• [ENTRIES PROVIDED]:
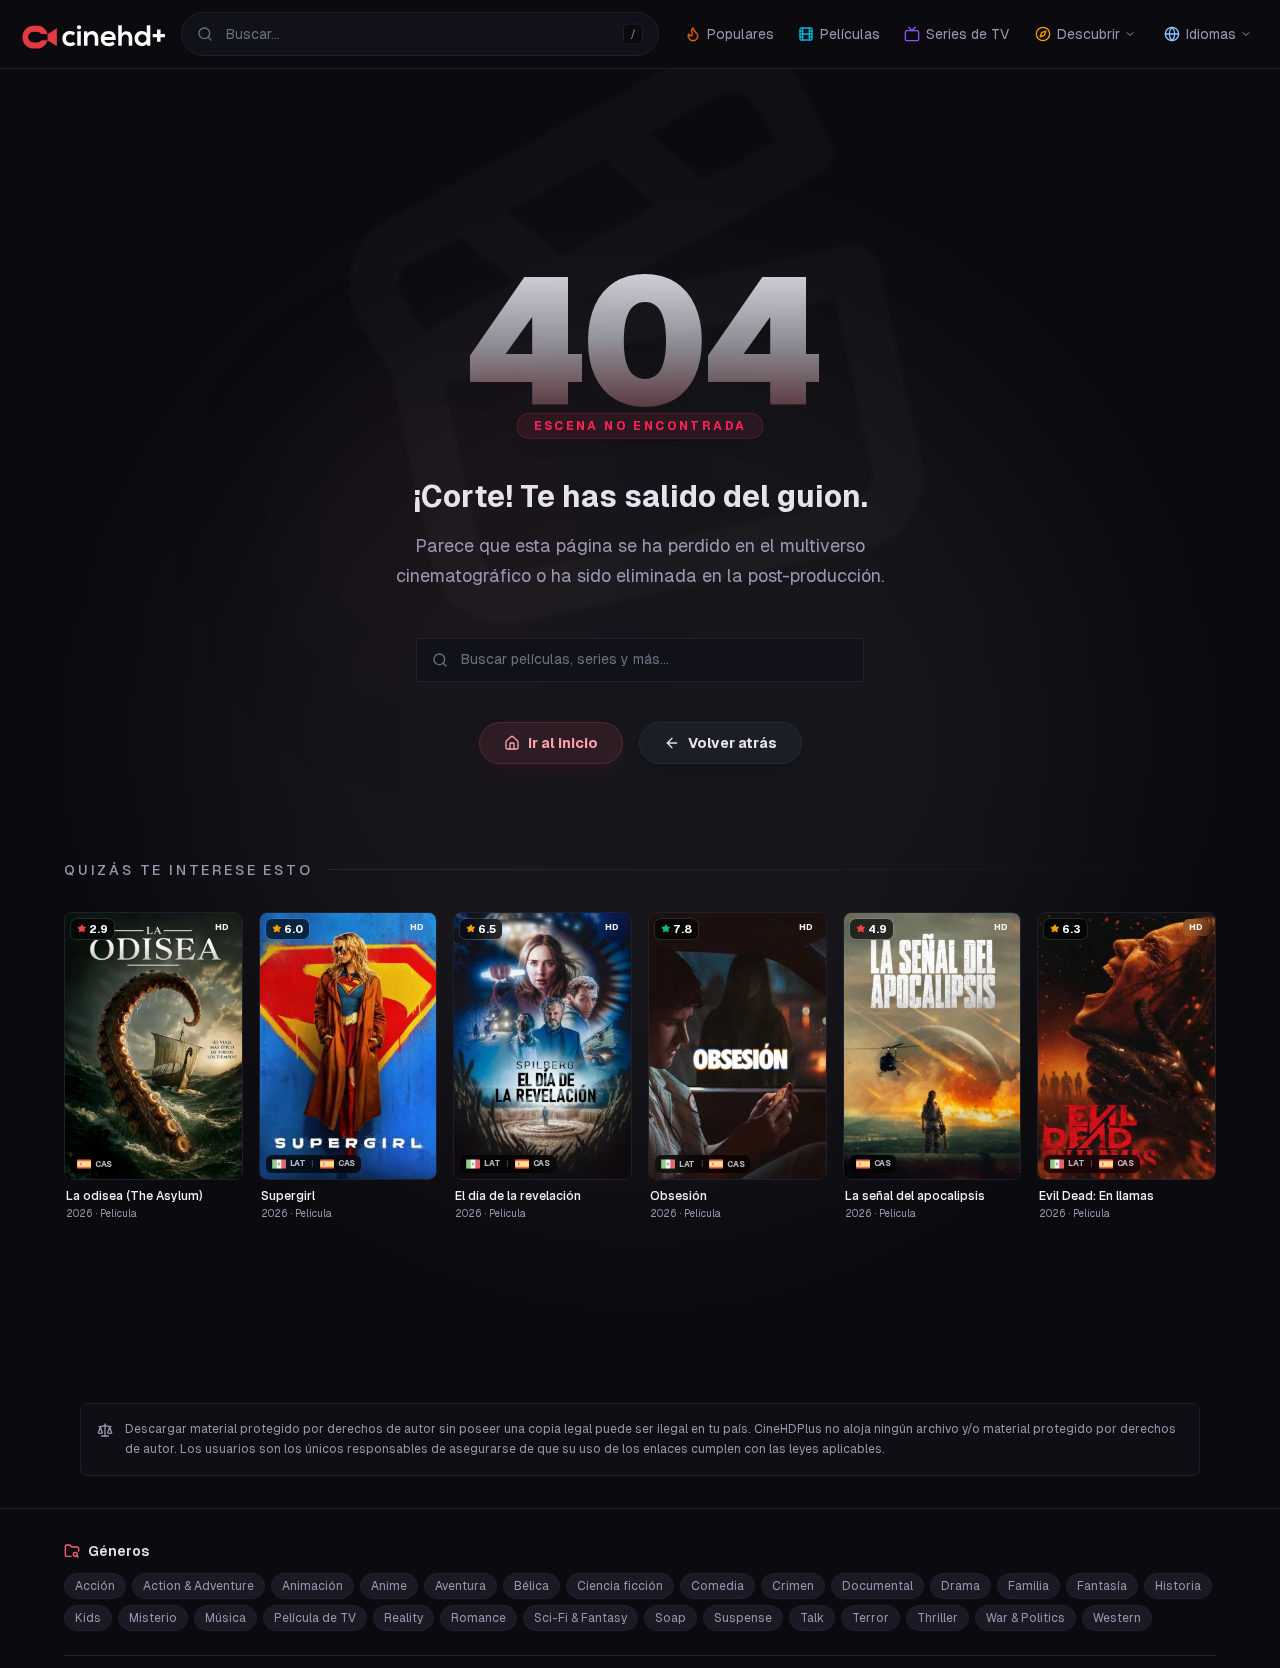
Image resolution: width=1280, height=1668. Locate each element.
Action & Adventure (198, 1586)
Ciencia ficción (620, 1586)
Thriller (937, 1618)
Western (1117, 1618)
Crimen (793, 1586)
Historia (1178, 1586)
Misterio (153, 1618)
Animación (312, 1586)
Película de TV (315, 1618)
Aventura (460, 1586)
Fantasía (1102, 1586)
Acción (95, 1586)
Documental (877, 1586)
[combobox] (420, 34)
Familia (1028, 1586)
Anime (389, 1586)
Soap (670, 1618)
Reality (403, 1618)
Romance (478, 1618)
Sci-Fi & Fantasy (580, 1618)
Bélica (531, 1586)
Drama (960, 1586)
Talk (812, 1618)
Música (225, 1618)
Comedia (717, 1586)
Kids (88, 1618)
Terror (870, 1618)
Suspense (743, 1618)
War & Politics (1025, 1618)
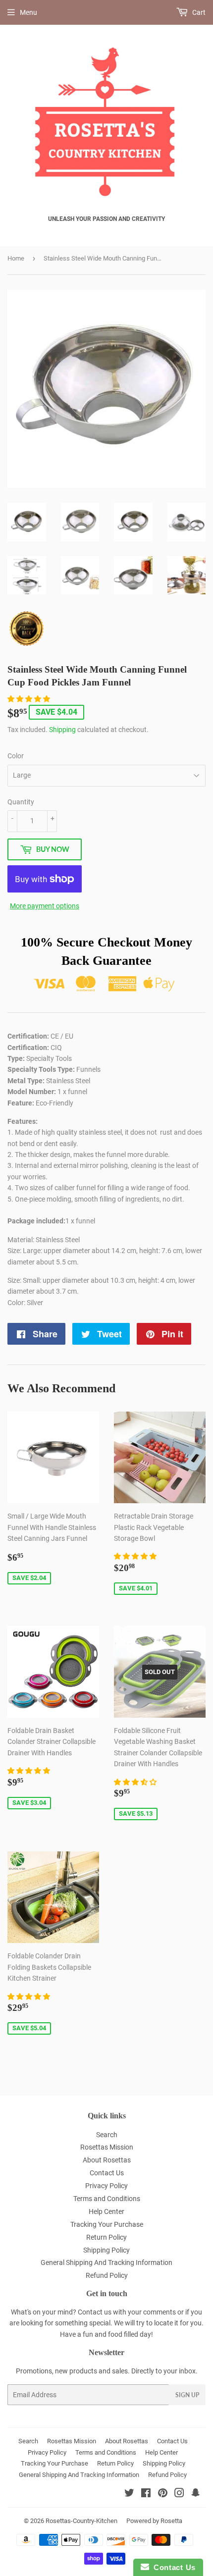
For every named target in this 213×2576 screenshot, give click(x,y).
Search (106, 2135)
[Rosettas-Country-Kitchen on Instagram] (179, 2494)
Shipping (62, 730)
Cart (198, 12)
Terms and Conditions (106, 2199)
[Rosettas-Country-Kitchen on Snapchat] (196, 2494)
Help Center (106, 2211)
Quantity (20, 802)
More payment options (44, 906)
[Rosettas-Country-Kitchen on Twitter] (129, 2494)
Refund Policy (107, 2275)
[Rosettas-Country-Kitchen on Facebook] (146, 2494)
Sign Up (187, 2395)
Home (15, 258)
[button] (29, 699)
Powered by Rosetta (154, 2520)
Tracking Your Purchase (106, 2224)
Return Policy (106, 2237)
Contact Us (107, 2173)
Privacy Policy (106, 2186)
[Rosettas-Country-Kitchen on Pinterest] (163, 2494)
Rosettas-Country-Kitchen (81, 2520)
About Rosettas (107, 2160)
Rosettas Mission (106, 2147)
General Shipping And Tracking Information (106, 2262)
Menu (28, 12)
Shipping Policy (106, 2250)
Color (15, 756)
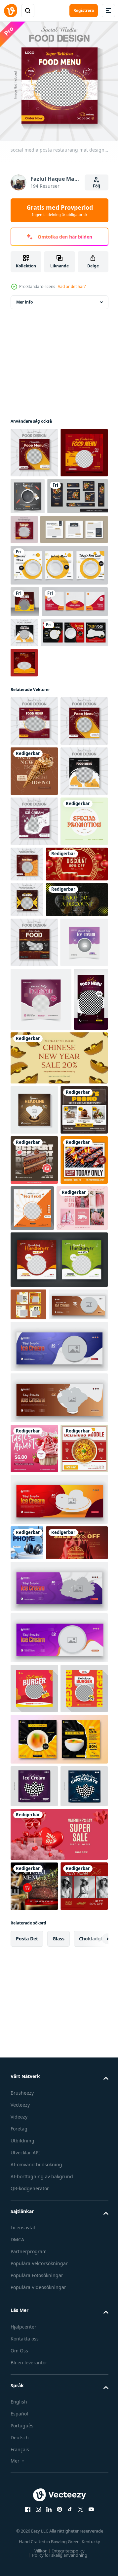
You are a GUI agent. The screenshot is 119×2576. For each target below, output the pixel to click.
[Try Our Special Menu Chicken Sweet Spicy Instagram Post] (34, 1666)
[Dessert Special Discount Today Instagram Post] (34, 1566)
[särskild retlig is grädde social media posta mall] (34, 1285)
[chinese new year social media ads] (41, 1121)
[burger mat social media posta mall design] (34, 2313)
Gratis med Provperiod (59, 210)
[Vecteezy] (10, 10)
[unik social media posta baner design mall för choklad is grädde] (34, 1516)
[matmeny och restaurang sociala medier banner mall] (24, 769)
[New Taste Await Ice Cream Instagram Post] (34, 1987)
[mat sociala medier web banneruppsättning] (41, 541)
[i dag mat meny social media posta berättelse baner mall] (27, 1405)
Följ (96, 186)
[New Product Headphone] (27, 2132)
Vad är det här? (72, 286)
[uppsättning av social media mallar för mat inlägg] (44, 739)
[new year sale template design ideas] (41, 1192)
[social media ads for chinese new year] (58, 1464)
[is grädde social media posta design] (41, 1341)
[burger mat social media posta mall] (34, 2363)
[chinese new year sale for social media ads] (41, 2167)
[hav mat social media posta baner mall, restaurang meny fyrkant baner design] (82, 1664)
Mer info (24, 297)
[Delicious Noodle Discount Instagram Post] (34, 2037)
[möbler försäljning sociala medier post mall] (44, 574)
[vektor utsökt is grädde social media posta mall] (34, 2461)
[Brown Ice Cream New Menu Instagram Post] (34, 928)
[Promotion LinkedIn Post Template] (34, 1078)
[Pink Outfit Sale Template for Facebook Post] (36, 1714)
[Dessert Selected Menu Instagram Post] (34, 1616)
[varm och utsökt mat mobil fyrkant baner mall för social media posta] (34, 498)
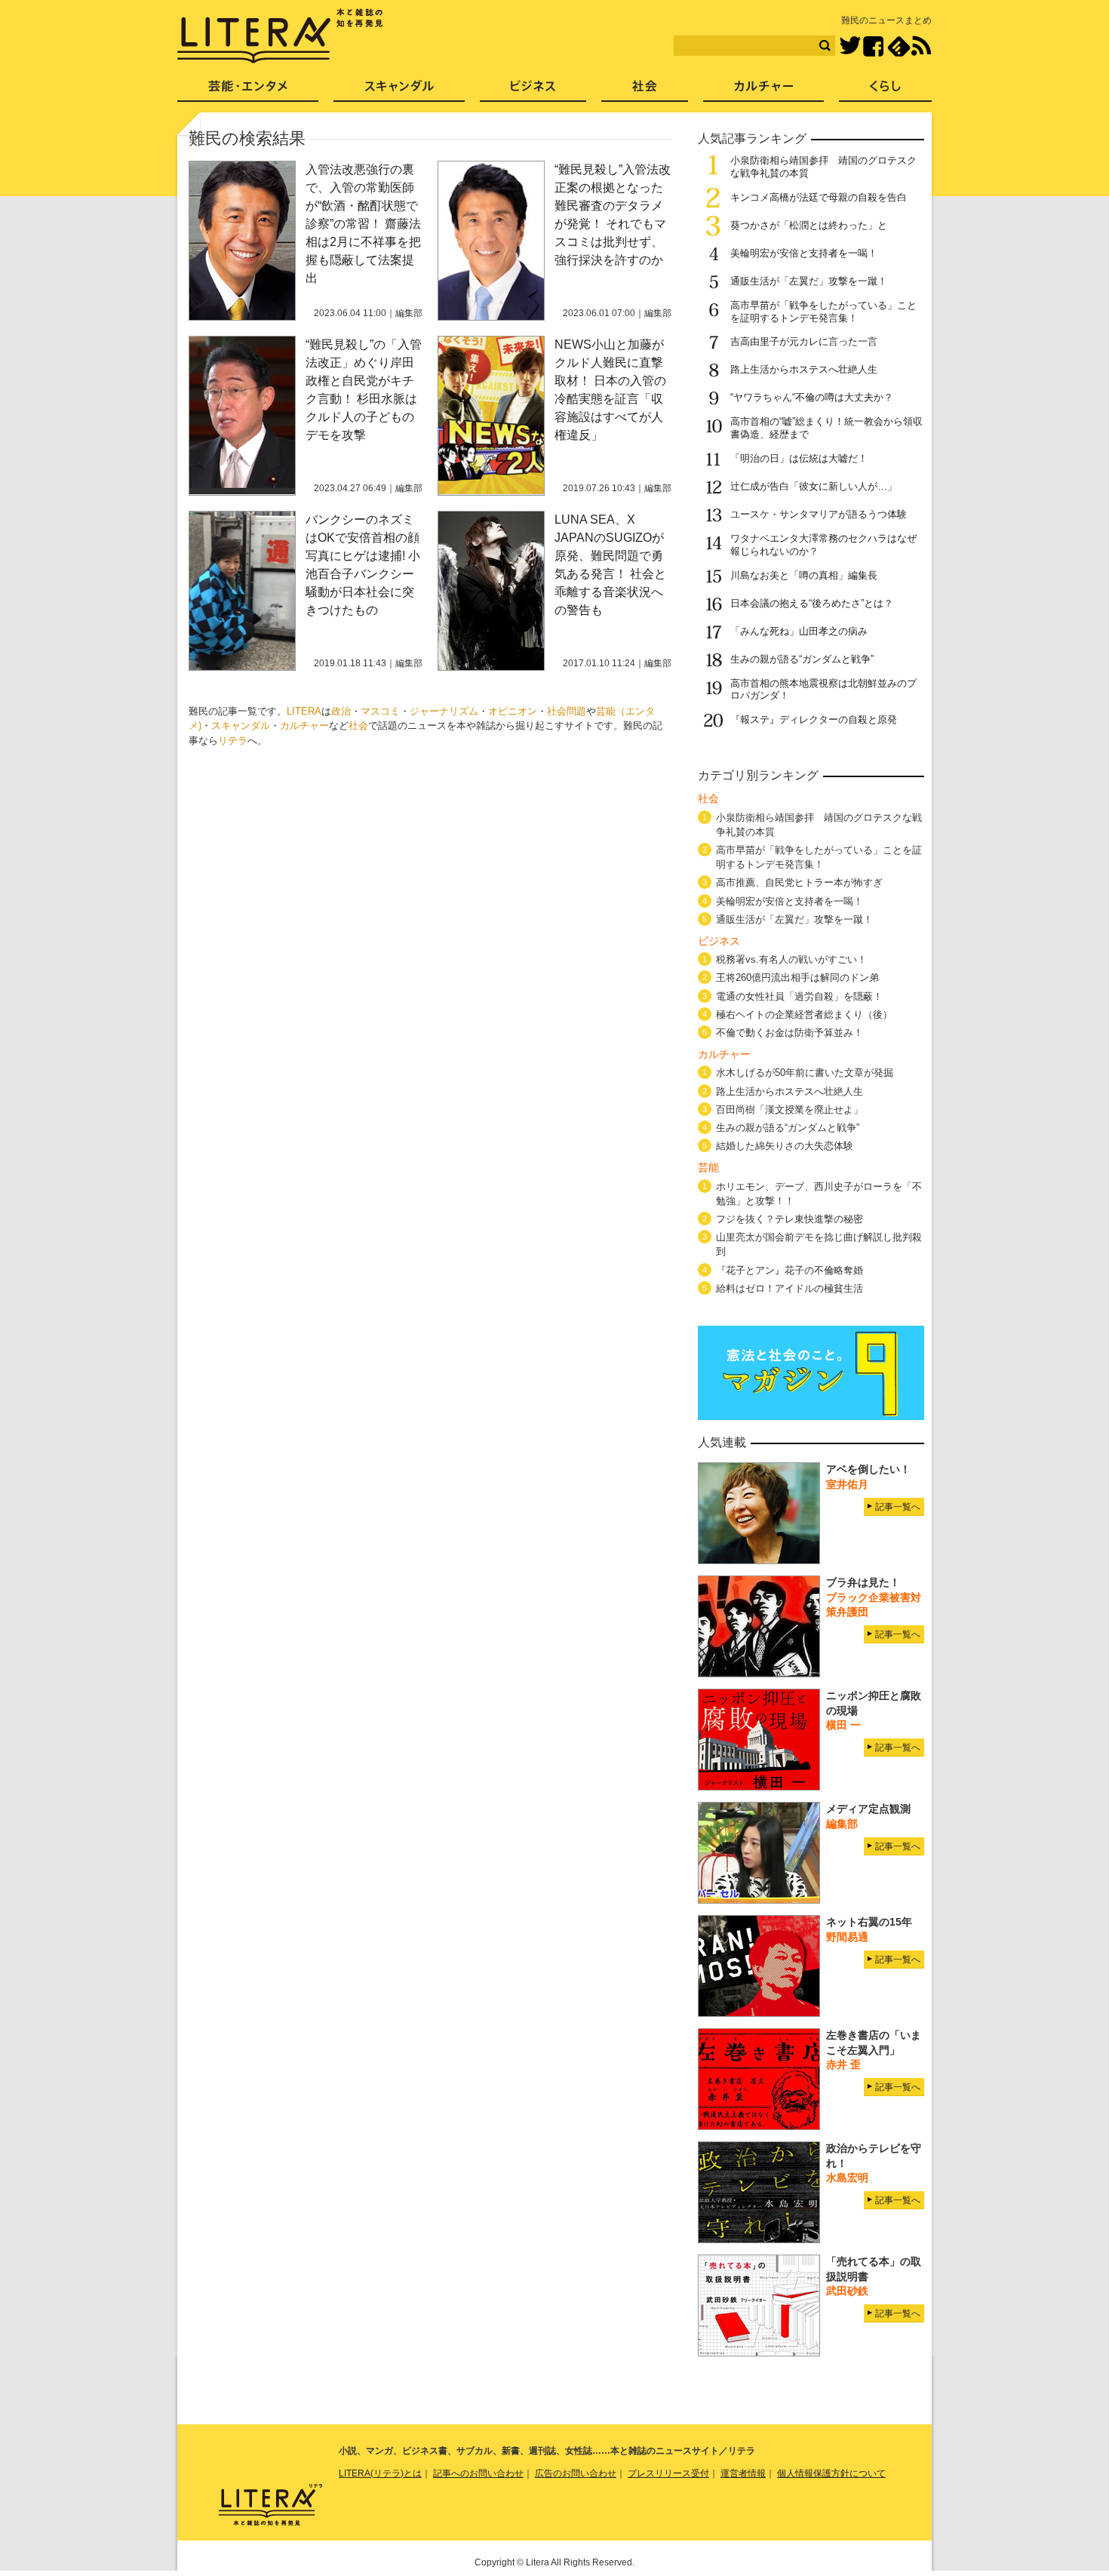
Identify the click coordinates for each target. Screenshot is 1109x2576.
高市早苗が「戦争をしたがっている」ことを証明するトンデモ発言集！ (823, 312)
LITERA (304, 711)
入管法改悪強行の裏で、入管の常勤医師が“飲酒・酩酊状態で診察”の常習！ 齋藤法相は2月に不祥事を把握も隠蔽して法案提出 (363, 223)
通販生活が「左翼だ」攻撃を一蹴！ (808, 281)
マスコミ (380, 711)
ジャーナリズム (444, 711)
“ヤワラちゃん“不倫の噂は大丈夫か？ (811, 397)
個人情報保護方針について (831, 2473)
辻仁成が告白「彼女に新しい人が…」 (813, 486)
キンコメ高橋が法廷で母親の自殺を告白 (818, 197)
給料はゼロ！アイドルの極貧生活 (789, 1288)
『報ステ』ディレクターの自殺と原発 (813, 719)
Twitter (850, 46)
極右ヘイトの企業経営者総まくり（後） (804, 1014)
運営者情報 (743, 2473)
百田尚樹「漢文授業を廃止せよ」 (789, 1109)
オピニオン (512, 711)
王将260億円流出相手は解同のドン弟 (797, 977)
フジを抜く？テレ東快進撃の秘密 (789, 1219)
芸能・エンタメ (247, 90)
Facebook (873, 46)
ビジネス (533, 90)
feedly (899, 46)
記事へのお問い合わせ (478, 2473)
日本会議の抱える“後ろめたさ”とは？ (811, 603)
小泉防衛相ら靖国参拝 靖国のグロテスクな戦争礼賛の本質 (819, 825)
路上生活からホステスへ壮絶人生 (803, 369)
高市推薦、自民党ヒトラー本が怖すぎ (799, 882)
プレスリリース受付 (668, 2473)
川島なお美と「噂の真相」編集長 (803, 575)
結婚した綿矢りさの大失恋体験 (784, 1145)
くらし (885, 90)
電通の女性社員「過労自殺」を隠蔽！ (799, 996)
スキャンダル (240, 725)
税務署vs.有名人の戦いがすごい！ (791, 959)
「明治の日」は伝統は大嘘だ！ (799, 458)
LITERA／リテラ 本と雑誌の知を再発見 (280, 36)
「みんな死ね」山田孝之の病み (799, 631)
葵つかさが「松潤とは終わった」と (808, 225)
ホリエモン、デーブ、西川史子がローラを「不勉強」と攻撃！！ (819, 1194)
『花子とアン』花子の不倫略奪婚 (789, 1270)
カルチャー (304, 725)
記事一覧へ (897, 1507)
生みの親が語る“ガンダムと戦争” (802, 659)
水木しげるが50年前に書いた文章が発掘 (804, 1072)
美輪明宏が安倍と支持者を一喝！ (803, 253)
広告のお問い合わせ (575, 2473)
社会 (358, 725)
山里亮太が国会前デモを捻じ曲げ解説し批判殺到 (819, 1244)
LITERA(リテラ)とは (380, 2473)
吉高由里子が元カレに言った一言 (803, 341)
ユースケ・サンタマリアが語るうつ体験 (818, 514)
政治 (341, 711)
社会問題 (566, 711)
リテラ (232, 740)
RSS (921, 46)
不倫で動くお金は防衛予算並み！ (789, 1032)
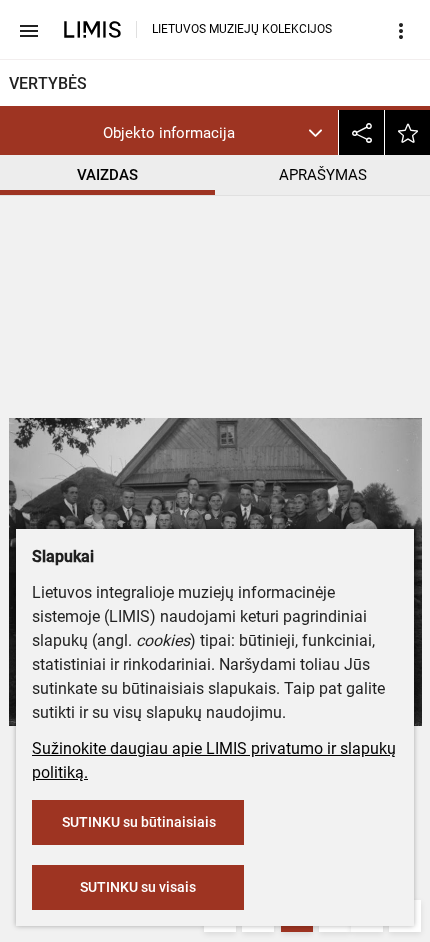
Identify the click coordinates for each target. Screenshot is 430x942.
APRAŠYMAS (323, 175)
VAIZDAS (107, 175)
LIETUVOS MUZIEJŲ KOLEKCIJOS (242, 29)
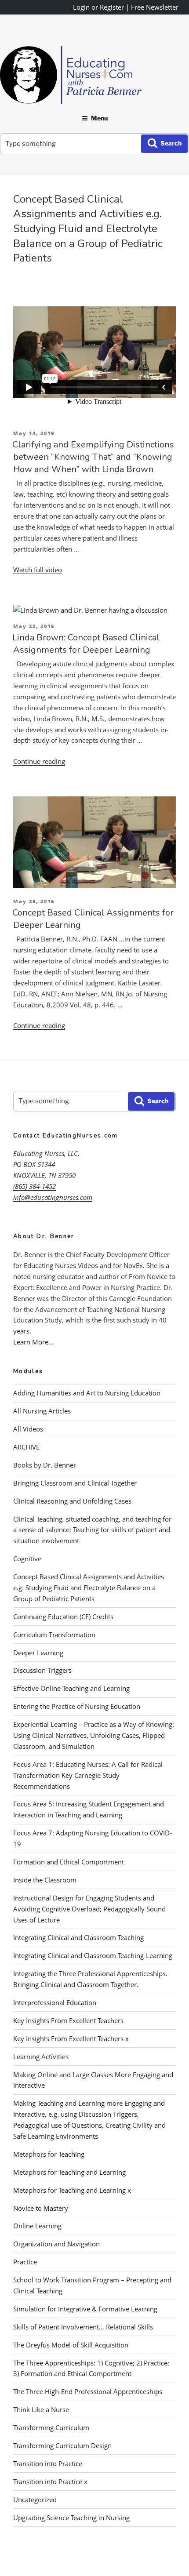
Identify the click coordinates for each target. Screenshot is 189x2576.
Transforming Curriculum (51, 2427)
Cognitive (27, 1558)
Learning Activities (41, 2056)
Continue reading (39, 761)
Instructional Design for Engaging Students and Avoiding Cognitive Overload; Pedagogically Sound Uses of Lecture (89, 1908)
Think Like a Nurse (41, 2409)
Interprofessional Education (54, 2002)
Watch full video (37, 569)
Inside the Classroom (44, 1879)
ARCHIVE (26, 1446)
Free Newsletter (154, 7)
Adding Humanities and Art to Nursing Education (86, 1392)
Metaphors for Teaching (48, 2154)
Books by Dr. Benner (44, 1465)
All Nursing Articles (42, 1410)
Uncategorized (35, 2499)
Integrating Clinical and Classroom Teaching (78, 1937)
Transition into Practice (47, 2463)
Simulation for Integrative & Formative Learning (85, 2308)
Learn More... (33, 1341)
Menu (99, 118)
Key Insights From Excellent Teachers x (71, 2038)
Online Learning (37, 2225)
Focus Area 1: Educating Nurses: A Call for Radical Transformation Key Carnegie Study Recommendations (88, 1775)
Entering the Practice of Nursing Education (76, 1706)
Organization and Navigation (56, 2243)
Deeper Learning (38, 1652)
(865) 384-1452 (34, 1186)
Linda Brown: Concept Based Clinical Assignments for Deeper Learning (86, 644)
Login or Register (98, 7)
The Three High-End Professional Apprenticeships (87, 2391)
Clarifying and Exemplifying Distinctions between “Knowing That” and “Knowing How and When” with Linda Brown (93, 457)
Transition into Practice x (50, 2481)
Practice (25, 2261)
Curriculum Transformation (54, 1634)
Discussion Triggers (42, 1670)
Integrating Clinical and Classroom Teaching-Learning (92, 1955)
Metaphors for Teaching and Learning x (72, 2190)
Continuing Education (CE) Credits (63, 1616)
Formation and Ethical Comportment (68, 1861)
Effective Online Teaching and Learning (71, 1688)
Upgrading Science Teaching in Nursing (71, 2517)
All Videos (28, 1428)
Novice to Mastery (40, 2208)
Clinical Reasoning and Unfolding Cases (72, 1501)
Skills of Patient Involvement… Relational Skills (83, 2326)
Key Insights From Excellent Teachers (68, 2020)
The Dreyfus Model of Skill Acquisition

• [YOUR OBJECTIVE]: No pictures should appear in the copy, which holds exactly the lines from the first line of the data through the line with "Anime (389, 1586)" and nothing else.

• [ANSWER]:
Image resolution: width=1280, height=1668. Locate each element.
Action & Adventure (198, 1586)
Ciencia ficción (620, 1586)
Thriller (937, 1618)
Western (1117, 1618)
Crimen (793, 1586)
Historia (1178, 1586)
Misterio (153, 1618)
Animación (312, 1586)
Película de TV (315, 1618)
Aventura (460, 1586)
Fantasía (1102, 1586)
Acción (95, 1586)
Documental (877, 1586)
[combobox] (420, 34)
Familia (1028, 1586)
Anime (389, 1586)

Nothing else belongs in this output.